When Daniel Hernandez, Food Editor for the Los Angeles Times, set out to compile a list of the city's best tacos, he feared there might not be enough material. Those concerns were quickly squashed when his team of eaters took an unofficial tally of the tacos they consumed.
Hernandez says the history of tacos in Los Angeles is a bit amorphous. While most of the country was familiar with combo plates at Mexican restaurants, the taco emerged in the post-World War II prosperity boom. It was Glen Bell, who gave America what they wanted, founding Taco Bell in the early 1960s in Downey, California. In 1974, when Raul Martinez of King Taco revamped an ice cream truck and sold $70 worth of tacos outside a bar, the taco truck was born.

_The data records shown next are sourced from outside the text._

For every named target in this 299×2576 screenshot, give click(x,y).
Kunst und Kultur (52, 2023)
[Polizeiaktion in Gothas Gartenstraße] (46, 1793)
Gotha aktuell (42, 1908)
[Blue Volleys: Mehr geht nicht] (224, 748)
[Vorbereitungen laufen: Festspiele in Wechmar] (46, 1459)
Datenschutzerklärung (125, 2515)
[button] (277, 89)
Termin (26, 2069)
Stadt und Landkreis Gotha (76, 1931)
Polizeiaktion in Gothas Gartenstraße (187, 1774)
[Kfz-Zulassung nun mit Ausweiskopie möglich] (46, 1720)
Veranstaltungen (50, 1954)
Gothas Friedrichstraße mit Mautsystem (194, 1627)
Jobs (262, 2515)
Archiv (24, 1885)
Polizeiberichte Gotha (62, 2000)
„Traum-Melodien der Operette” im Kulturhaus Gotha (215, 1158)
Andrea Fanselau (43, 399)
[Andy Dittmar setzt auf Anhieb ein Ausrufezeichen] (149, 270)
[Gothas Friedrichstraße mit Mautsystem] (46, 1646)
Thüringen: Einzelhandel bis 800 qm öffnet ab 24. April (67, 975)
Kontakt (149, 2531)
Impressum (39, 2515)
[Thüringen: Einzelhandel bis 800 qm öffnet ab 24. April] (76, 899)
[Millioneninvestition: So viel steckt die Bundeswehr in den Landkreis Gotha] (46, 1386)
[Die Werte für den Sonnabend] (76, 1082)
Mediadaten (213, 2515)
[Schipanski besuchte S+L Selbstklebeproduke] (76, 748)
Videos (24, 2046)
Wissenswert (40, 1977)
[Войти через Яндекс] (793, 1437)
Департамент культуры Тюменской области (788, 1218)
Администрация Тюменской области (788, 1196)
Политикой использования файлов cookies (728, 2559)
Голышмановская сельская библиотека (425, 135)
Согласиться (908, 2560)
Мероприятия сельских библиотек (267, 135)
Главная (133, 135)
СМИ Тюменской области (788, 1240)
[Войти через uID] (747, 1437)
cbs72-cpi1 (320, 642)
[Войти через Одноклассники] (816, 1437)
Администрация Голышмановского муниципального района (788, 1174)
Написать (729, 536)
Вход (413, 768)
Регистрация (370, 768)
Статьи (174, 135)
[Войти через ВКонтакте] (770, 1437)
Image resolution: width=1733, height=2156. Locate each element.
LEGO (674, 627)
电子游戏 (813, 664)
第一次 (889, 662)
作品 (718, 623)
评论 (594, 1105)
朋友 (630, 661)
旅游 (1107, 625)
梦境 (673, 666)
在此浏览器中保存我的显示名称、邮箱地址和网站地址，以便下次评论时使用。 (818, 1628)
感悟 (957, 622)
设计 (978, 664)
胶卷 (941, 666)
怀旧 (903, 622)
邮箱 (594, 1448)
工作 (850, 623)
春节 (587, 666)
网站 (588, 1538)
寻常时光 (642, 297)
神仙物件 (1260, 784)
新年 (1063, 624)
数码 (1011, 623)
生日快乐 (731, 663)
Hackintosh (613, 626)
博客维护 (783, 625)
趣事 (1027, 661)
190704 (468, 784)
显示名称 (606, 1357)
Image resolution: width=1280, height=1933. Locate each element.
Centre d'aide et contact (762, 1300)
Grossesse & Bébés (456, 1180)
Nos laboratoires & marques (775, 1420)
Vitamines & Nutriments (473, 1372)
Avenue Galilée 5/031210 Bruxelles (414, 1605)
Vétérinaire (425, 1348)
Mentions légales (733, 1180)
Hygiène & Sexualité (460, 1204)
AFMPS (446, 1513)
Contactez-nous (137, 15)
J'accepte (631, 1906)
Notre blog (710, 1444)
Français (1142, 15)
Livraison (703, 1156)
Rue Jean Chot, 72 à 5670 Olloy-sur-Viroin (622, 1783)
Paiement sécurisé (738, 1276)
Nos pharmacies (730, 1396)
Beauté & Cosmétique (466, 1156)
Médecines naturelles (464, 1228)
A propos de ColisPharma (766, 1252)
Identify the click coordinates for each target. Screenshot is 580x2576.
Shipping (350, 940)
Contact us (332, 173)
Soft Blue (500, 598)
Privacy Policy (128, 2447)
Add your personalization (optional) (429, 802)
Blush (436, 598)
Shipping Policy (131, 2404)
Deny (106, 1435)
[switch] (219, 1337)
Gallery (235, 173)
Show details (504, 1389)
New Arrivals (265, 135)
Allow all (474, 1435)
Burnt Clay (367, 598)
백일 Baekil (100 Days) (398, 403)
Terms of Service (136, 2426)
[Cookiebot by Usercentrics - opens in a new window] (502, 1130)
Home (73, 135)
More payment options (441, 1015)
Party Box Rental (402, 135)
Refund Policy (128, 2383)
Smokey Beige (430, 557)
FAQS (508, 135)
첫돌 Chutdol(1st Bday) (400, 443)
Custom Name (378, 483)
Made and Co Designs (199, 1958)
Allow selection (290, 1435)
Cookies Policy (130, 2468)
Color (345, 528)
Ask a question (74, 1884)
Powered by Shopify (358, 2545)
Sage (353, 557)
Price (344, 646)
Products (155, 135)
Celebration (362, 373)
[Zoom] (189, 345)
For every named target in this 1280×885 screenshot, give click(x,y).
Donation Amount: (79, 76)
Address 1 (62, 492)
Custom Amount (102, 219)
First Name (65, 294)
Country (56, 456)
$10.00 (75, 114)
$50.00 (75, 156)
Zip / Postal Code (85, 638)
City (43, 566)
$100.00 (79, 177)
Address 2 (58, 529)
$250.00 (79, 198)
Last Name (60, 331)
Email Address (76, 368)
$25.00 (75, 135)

LA Times restaurant critic Bill Addison singles out his favorite tacos in a Top Ten list featuring Sonoratown, Mariscos Jalisco, and Tacos La Carreta, known for their northwest asada-style tacos. For fish tacos, he cites Bee Taqueria, where chef Alex Carrasco makes a crisp shrimp and scallop taco that he calls a media luna. Fernandez and Addison say finding good al pastor sliced fresh off a trompo can be hard but both agree the best is found at Tacos Los Güichos on Slauson.